◆ ASSIGNED TASK
Extract the final stretch of the data: the line that contains "Task: Open the Sam's Steak & Eggs item" and every line after it, unaltered, and no other lines.

********************

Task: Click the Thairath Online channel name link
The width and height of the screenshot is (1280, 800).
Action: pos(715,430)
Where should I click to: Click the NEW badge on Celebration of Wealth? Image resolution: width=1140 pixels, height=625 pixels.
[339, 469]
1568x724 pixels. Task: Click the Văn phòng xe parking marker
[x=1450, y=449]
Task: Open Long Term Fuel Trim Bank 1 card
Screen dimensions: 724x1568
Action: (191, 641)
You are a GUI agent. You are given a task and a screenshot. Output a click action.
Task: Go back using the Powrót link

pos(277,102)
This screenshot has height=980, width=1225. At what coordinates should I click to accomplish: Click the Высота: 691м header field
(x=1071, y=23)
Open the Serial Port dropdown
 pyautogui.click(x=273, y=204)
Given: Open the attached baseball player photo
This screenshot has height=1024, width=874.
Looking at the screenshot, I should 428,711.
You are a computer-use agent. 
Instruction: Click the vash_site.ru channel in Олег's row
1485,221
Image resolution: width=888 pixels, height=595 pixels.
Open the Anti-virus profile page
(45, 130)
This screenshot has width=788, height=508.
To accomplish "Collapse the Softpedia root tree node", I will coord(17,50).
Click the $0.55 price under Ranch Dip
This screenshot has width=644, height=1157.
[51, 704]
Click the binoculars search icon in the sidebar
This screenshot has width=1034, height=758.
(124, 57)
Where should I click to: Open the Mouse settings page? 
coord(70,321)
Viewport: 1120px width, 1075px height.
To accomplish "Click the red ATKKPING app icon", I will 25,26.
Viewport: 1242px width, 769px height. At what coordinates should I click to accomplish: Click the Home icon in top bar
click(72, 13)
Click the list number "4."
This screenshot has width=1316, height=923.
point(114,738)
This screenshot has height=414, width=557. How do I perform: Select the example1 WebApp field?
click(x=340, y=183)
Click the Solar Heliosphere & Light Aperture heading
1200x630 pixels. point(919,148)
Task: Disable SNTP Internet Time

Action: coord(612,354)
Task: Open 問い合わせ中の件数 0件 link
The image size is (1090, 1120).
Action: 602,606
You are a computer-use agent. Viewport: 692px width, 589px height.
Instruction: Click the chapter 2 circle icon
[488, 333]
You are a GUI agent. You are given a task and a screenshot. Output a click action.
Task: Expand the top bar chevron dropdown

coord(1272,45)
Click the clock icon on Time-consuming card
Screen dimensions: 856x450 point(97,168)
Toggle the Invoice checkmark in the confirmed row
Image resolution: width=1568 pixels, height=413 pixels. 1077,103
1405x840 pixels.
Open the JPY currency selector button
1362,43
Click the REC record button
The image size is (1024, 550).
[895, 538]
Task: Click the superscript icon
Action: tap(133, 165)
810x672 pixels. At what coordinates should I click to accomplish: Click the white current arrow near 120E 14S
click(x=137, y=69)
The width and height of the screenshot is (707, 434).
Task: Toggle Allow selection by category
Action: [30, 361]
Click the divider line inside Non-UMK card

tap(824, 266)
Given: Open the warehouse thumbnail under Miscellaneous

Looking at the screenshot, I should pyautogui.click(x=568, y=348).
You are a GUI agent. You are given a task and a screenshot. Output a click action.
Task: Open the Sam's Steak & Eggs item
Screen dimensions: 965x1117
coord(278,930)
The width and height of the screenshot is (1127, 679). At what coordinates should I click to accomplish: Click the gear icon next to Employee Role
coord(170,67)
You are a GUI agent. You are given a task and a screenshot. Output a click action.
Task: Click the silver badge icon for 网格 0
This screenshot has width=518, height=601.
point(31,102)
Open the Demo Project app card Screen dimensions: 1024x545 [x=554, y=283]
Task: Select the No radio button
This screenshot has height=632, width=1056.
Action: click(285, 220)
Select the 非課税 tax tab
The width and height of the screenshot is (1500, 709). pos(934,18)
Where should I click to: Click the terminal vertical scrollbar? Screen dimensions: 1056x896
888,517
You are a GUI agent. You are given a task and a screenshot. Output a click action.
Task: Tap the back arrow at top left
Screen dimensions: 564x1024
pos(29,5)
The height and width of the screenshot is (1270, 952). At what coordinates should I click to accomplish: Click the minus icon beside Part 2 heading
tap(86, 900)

********************

◆ OUTPUT FOR THIS TASK
Task: Open the Sam's Steak & Eggs item
Screen dimensions: 965x1117
coord(278,930)
The width and height of the screenshot is (1127, 679). At what coordinates should I click to accomplish: Click the gear icon next to Employee Role
coord(170,67)
You are a GUI agent. You are given a task and a screenshot. Output a click action.
Task: Click the silver badge icon for 网格 0
This screenshot has width=518, height=601.
point(31,102)
Open the Demo Project app card Screen dimensions: 1024x545 [x=554, y=283]
Task: Select the No radio button
This screenshot has height=632, width=1056.
Action: click(285, 220)
Select the 非課税 tax tab
The width and height of the screenshot is (1500, 709). pos(934,18)
Where should I click to: Click the terminal vertical scrollbar? Screen dimensions: 1056x896
888,517
You are a GUI agent. You are given a task and a screenshot. Output a click action.
Task: Tap the back arrow at top left
Screen dimensions: 564x1024
pos(29,5)
The height and width of the screenshot is (1270, 952). At what coordinates should I click to accomplish: Click the minus icon beside Part 2 heading
tap(86, 900)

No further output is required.